In the words of Assistant Professor of Film and Media Studies and African and Latin American Studies Aaron Dial, Colgate University met “a real deal hip hop legend” on the evening of Thursday, Feb. 20. Wally Sparks, a DJ from Chattanooga, Tenn., who toured internationally with rapper Big K.R.I.T and has DJ’d for CeeLo Green, Nelly Furtado and MC Lyte, donned an Outkast T-shirt and brought his DJ set “TWANKLE & GLISTEN” to Little Hall’s Golden Auditorium.
During a discussion with Dial, Sparks set a scene for the audience: dancing at a party in middle school, loud music, laughing and having fun. But who was at the center of it all? Sparks retold the fascination he felt when he realized the power of the DJ for the first time.
“He had the music,” Sparks said. “I wanted the music. He was controlling the environment — I wanted to be the guy that did that. If it made me dance, I wanted it to make you dance.”
His first experience behind the speakers was an accident. Sparks was on his way to a high school Sunday social when he remembered the boombox and cassette tapes he had left at home. After his mom had retrieved both, he was ready: he played his favorite songs for the group and watched in awe as the scene transformed.
“It totally shifted the energy of the room,” Sparks said. “Everyone started having fun, everyone started dancing. I didn’t even realize I was DJ-ing at the time.”
He never considered its potential as a career until he was studying at the University of Tennessee at Chattanooga and asked the leader of a sorority if he could DJ at one of their parties.
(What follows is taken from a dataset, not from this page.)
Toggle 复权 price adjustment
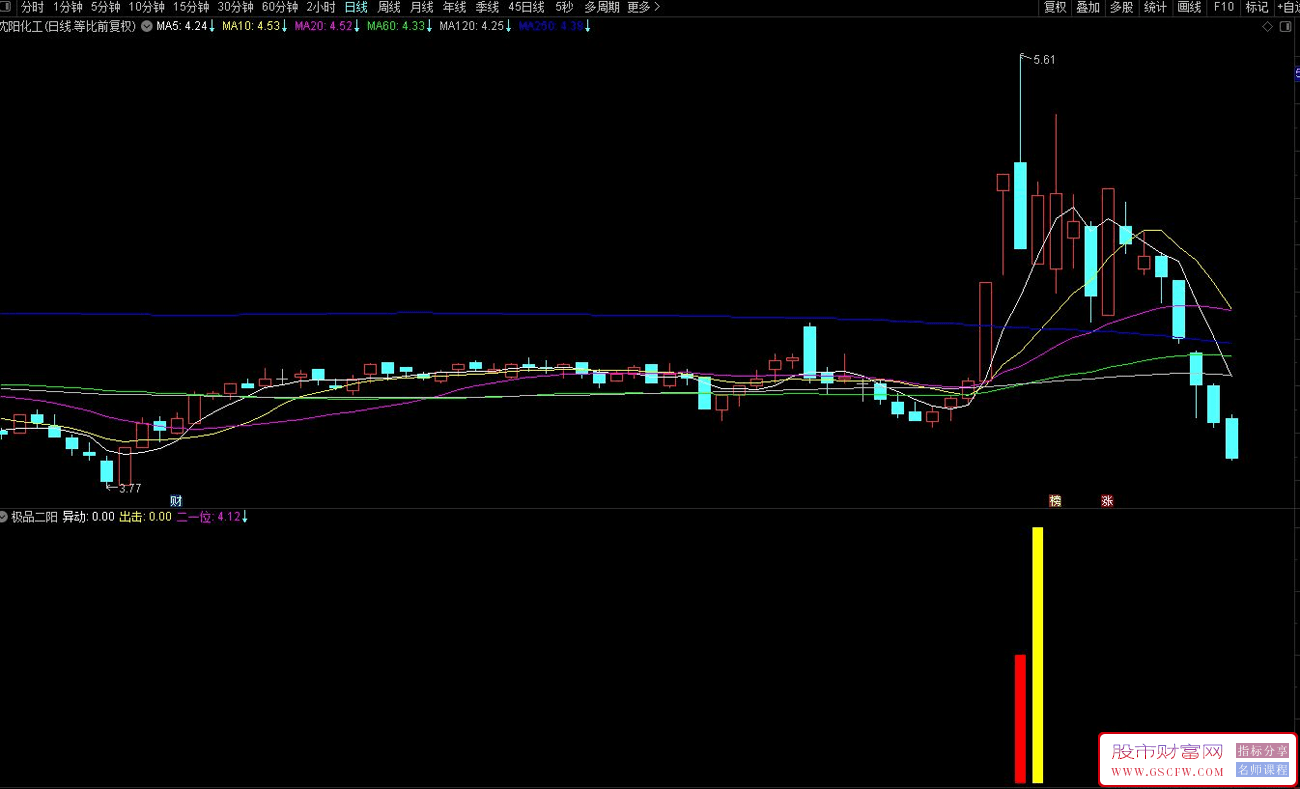 1055,7
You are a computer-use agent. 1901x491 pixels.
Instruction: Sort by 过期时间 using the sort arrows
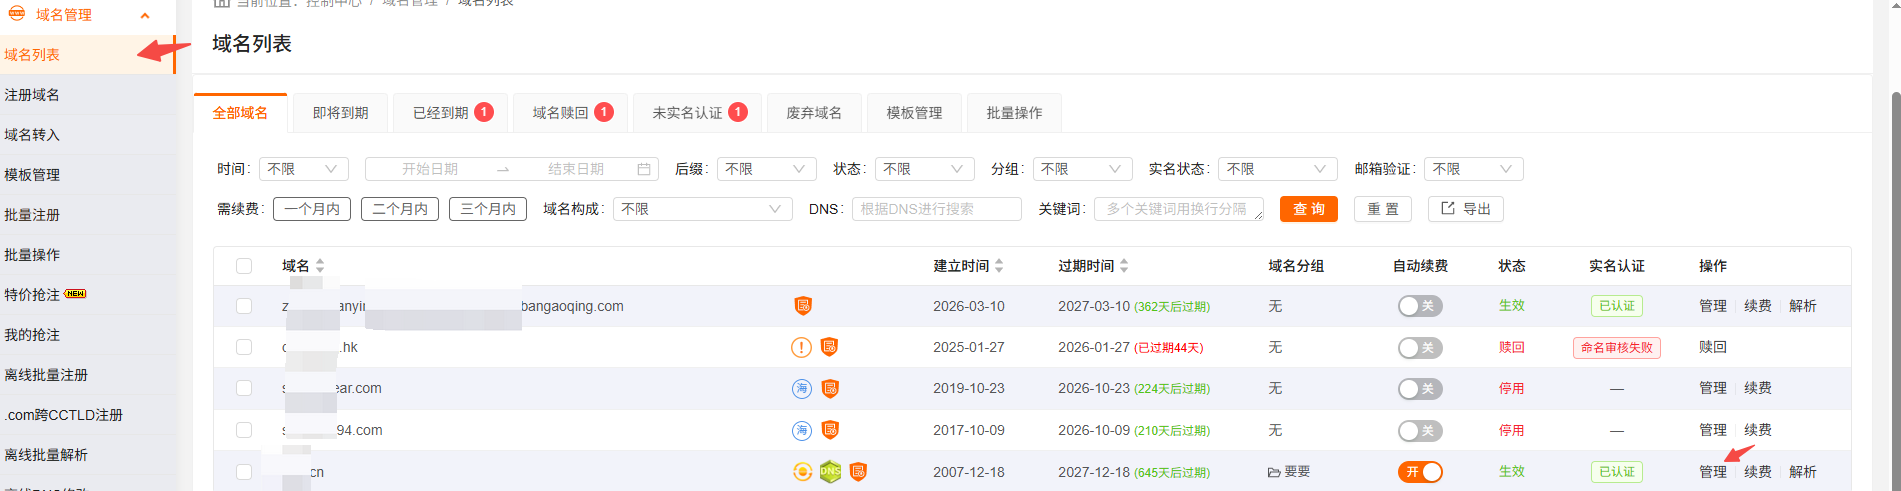[x=1124, y=266]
“She came back to me, decided she was going to give me an opportunity,” Sparks said. “And she asked the question that sent me on the path that got me on this trip: ‘How much do you want to get paid?’ And I said, ‘What do you mean, get paid? You’re going to pay me to DJ?’ […] I’ve been rolling ever since, man.”
His passion led him to an apprenticeship with the man he calls his “primary OG,” DJ Mixx. Sparks had a modest start, carrying crates filled with vinyl to and from the stage for DJ Mixx, setting up his turntables, running errands for him — anything he called on Sparks for, but he did it happily.
“I just wanted to be around him,” Sparks said. “This was my way to learn. He was the man that I aspired to be, and he was giving me access.”
Sparks’ attitude and authenticity inspired listeners in the audience like first-year Laika Khan.
“The conversation at the beginning was really interesting: getting to know someone who grew up in a specific music scene, [being able to] tell he was immensely proud of his background,” Khan said. “I loved how real DJ Sparks was. I found him super genuine and honest.”
Sparks would go on to use the skills he learned from Big Mixx to start DJ-ing on his own and then tour the globe with Big Krit, a young artist whose music he heard and immediately resonated with and whom he would reach out to and make a mixtape with.
“We did 32 shows in 45 days, and then had to travel to Europe and do 12 more shows in 14 days,” Sparks said. “Then, [we] had to come back and finish the other leg of the tour, and did another 20 shows in 30 days. […] When you go through an experience like that, the people you go through it with become your family.”
On his return to DJ-ing for parties rather than touring, he found a new obstacle in his career. This audience was different, both in the sense that they wanted different music than he had gotten used to playing, and in the years that had passed since he started DJ-ing, the dynamics of the party scene had changed. He had to learn to adjust to the new party scene in order to keep them dancing.
Among all of this dedication and love for music that Sparks has carried with him throughout his DJ-ing career, the genre that has stood true to him is Southern rap.
“It’s the soul of hip hop that doesn’t necessarily get recognized,” Sparks said. “Everything, culturally, is in Southern music.”
This aspect of Sparks’ career appealed to the audience in Golden Auditorium. First-year Jordan Gonzalez felt connected to the Southern representation.
“I was enthusiastic that a piece of my Southern culture was coming to a place that doesn’t quite have the ear for the Southern sound,” Gonzalez said. “In [Sparks’] own words, ‘The dirty South sound is medicine — you might not like it, but it’s good for you.’”
Sparks ended his talk with an important idea: that even amid a crowd of people with different tastes, even when you feel the responsibility to entertain each one, it is always most important to stay true to yourself.
“I just do me. Just do you,” Sparks said. “The people that will gravitate to what you do will find you. Be good at what you do, do it with passion, love what you do, stay true to yourself. The people who are supposed to find you? They’ll find you.”